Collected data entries
┌────────

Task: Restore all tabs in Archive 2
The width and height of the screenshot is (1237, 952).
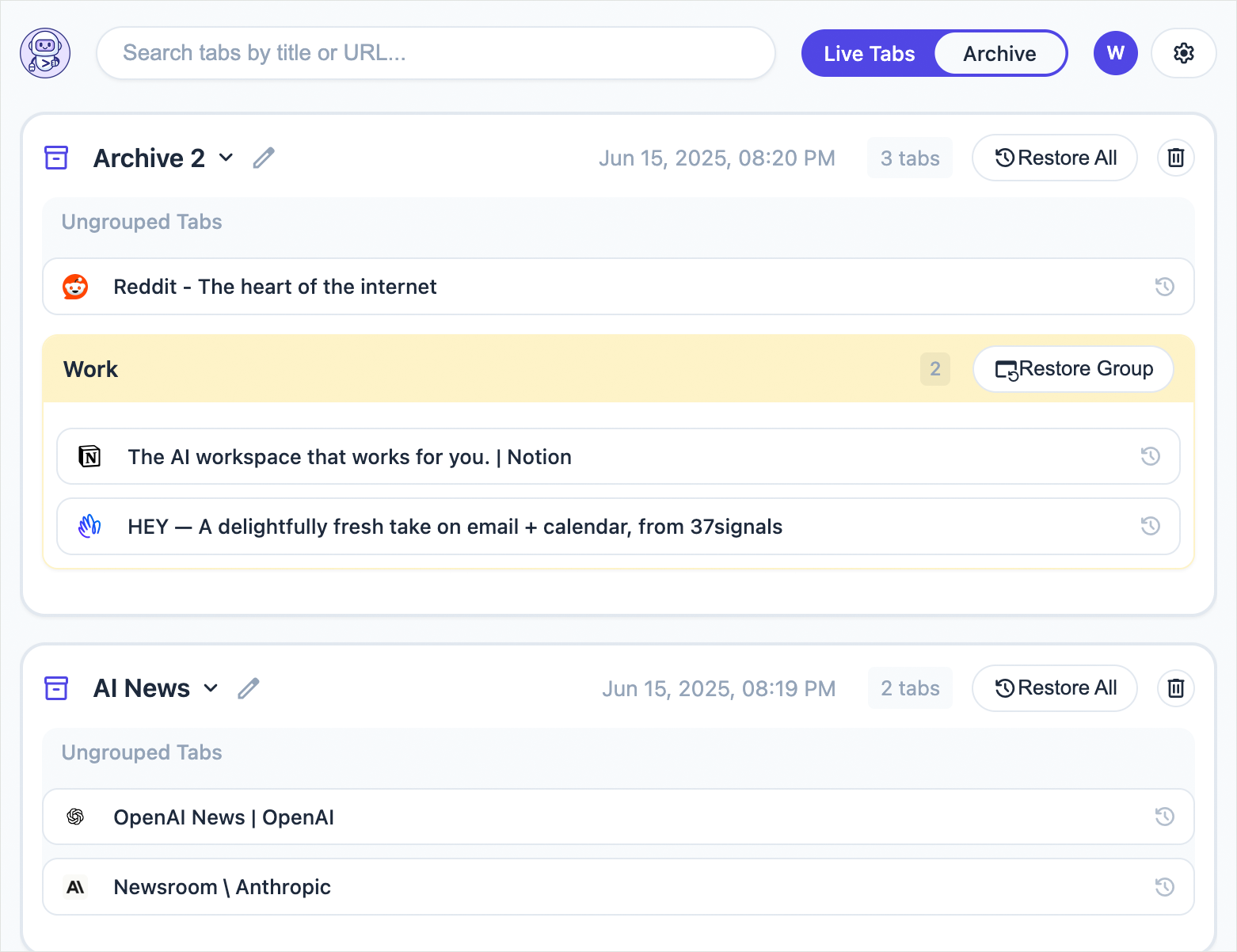Action: (1054, 158)
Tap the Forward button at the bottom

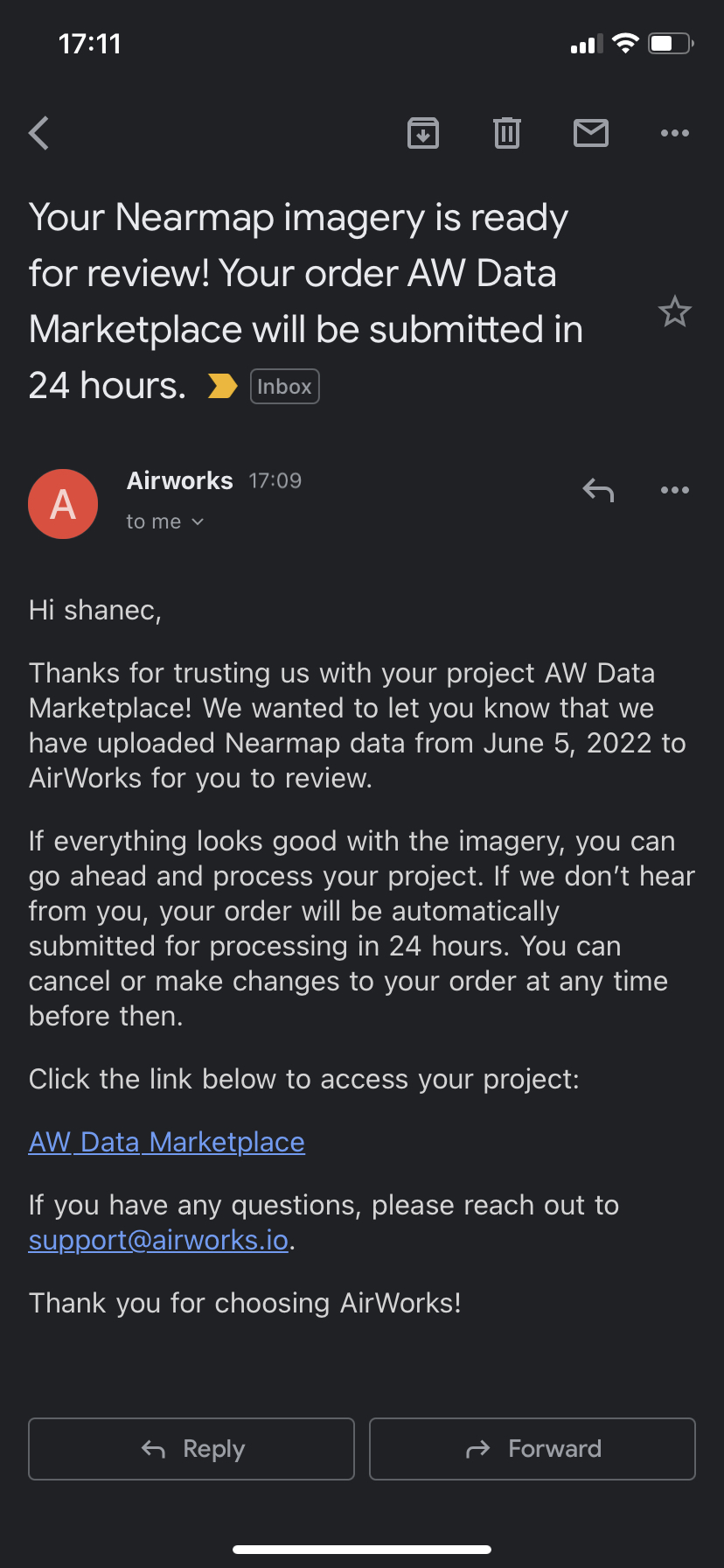point(533,1449)
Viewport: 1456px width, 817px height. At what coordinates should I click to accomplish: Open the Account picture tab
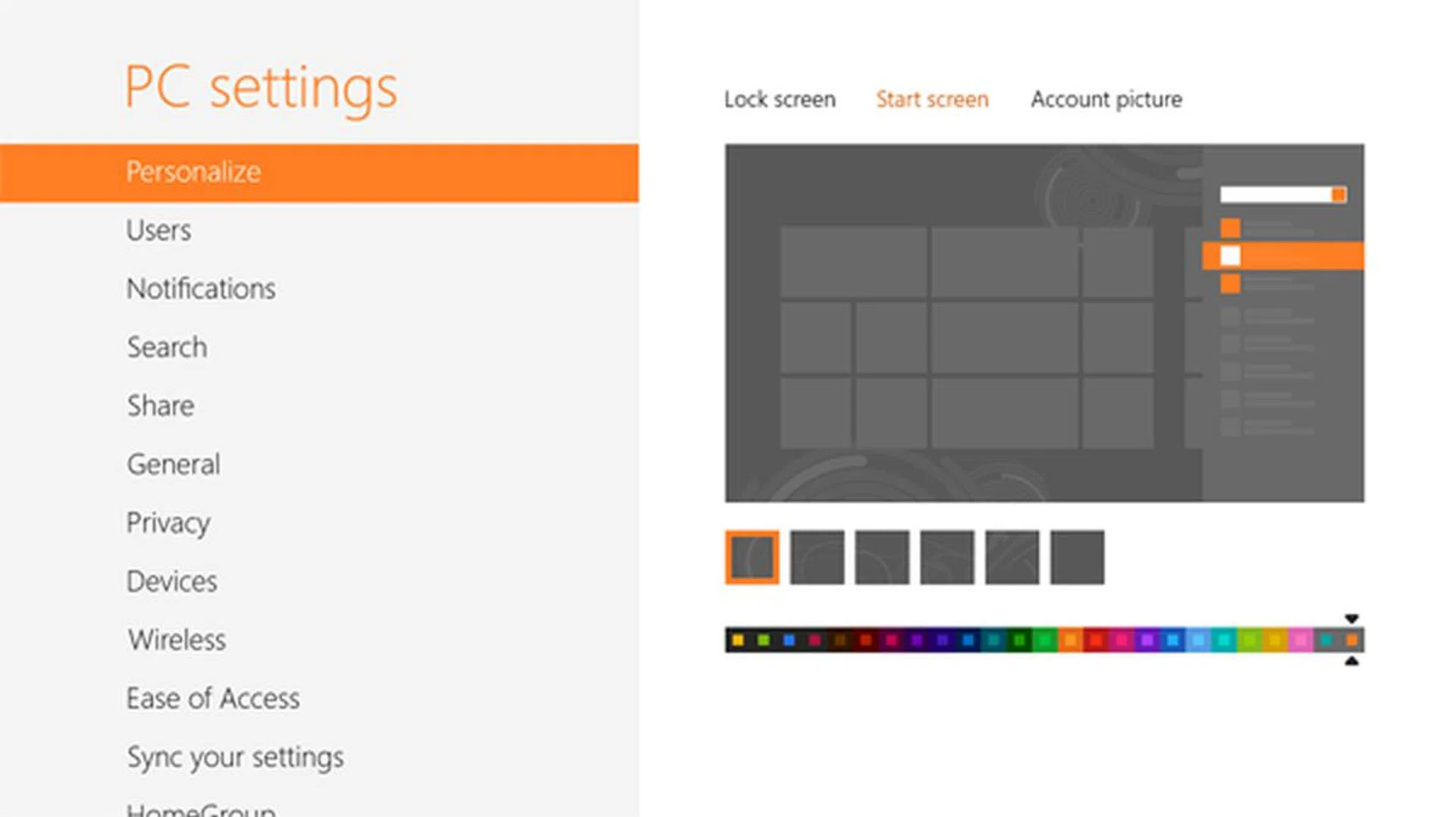point(1106,99)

└────────

◆ **Exercise prompt**
Each line above should be written out again unchanged; no images are to be carried over.

◆ **Response to this task**
Task: Restore all tabs in Archive 2
The width and height of the screenshot is (1237, 952).
Action: (1054, 158)
Tap the Forward button at the bottom

point(533,1449)
Viewport: 1456px width, 817px height. At what coordinates should I click to accomplish: Open the Account picture tab
point(1106,99)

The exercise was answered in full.